* PASSAGE FOURNI:
* * * *
À cette époque, palais et villas, comme certaines églises, ont procuré un champ d’activité à des peintres parfois étrangers, plus souvent autochtones. Décorateurs féconds, ceux-ci relèvent du maniérisme par leurs fresques encadrées de stucs, aux sujets tirés de la mythologie ou de l’histoire romaine. Antonio Semino (v. 1485 - v. 1555) ou Giambattista Castello (il Bergamasco, v. 1509-1569, également architecte) comptent parmi les représentants du genre. Aucun n’égale Luca Cambiaso (1527-1585), dont les compositions les plus ambitieuses ornent la chapelle Lercari, à la cathédrale, et le grand plafond de la villa Imperiali (Enlèvement des Sabines).
* * * *
* LISTING FOURNI:

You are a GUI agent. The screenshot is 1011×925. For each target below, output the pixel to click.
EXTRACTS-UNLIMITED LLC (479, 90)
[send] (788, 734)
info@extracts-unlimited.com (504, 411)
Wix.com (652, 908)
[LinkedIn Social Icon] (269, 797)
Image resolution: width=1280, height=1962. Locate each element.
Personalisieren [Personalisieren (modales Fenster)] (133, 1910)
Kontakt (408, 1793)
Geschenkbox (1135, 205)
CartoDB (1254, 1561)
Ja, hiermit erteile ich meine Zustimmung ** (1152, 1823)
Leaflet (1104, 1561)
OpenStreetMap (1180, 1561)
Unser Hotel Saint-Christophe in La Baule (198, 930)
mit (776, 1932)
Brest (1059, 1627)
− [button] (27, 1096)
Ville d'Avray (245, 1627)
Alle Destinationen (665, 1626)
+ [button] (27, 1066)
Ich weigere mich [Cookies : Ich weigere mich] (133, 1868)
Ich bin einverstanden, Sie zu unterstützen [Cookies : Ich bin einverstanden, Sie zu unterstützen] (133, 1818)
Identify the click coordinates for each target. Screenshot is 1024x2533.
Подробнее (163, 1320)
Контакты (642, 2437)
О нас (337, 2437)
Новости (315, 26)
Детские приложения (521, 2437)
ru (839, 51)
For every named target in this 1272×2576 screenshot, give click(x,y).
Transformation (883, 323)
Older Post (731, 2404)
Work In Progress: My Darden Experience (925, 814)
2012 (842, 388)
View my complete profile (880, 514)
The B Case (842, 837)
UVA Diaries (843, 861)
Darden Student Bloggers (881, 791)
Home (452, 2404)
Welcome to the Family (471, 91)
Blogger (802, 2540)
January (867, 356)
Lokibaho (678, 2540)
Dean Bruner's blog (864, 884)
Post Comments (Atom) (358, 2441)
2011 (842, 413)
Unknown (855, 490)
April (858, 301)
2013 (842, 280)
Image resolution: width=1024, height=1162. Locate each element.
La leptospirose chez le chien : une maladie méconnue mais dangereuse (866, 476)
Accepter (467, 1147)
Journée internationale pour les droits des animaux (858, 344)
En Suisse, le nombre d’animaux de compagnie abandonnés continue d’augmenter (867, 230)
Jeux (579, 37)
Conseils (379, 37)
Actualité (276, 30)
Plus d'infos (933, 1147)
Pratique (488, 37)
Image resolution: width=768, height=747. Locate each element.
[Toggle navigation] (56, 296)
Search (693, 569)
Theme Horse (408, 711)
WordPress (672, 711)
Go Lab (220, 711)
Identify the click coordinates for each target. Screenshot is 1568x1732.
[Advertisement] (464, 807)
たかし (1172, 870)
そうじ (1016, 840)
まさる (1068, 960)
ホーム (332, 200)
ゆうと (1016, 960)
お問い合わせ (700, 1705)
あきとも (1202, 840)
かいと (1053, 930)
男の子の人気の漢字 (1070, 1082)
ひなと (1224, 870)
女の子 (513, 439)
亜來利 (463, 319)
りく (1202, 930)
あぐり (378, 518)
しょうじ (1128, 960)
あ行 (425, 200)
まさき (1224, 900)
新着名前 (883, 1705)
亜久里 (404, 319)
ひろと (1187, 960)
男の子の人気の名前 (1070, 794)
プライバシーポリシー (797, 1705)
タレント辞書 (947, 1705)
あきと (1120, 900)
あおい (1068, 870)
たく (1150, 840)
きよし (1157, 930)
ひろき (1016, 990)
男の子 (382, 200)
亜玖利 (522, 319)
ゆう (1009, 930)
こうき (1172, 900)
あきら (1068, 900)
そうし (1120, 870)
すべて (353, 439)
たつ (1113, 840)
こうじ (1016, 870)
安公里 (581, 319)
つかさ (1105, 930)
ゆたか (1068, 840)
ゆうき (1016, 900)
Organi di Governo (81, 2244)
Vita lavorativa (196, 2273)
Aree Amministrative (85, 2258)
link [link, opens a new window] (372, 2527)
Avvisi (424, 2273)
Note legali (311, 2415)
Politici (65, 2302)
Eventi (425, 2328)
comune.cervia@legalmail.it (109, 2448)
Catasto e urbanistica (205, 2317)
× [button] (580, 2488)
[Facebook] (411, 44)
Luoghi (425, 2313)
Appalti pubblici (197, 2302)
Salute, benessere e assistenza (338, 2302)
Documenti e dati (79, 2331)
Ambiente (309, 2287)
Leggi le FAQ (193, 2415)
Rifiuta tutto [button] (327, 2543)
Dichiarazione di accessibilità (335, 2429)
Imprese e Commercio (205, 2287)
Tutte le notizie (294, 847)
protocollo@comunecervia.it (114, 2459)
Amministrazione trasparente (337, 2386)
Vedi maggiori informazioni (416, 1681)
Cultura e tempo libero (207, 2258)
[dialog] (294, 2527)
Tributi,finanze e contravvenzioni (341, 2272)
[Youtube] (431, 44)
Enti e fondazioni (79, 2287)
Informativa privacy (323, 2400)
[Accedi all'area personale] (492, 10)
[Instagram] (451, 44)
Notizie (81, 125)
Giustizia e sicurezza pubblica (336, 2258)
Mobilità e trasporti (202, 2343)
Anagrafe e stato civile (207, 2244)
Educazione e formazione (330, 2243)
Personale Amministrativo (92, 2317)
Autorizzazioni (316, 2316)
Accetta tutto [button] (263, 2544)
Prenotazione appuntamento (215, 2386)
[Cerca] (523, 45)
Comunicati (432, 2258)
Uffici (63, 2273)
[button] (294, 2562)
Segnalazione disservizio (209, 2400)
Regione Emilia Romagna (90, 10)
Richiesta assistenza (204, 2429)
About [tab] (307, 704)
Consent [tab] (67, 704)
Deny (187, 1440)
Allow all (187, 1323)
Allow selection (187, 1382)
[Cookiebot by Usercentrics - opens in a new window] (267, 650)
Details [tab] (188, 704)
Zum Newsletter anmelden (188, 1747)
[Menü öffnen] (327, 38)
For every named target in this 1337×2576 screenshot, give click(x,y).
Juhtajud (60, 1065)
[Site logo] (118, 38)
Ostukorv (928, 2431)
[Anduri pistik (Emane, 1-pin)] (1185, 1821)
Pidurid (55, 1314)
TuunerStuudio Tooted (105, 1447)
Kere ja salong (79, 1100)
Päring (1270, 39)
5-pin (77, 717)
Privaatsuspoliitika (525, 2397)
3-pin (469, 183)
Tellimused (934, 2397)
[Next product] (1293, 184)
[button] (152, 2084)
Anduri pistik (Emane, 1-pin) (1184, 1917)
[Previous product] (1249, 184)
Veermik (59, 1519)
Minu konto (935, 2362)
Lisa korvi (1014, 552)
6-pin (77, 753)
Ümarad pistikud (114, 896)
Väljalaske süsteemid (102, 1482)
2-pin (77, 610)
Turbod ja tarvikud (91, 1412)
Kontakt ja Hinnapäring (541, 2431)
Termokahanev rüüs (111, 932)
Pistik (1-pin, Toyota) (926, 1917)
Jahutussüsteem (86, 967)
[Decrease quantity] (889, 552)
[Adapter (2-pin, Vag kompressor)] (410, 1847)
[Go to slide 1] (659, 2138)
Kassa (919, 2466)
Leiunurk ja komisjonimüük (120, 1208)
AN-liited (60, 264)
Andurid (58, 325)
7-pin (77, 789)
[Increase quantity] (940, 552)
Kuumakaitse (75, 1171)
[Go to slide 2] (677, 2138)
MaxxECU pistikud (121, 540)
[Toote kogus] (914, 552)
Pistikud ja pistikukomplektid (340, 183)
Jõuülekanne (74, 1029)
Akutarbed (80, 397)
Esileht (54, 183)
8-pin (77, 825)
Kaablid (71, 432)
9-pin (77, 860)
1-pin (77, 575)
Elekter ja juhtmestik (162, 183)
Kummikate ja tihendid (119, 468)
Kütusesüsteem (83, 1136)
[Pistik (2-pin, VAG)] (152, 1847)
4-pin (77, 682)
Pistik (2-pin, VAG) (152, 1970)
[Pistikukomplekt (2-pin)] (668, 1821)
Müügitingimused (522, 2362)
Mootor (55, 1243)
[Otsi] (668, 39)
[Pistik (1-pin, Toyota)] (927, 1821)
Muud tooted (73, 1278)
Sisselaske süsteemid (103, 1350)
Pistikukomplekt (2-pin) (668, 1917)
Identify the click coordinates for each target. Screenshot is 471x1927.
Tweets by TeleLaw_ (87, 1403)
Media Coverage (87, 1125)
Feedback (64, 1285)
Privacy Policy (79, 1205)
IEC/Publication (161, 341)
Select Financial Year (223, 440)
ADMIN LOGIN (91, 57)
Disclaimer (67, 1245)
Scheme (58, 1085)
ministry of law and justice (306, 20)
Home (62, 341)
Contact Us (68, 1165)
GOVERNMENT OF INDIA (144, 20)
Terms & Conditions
* * * *
* OBJET DE LA TÂCHE: Reproduisez mot pour mot tout le passage fourni depuis « À cette époque, palais » jusqu'à « (Enlèvement des Sabines). », ces deux segments compris.

* RÉPONSE ATTENDUE:
À cette époque, palais et villas, comme certaines églises, ont procuré un champ d’activité à des peintres parfois étrangers, plus souvent autochtones. Décorateurs féconds, ceux-ci relèvent du maniérisme par leurs fresques encadrées de stucs, aux sujets tirés de la mythologie ou de l’histoire romaine. Antonio Semino (v. 1485 - v. 1555) ou Giambattista Castello (il Bergamasco, v. 1509-1569, également architecte) comptent parmi les représentants du genre. Aucun n’égale Luca Cambiaso (1527-1585), dont les compositions les plus ambitieuses ornent la chapelle Lercari, à la cathédrale, et le grand plafond de la villa Imperiali (Enlèvement des Sabines).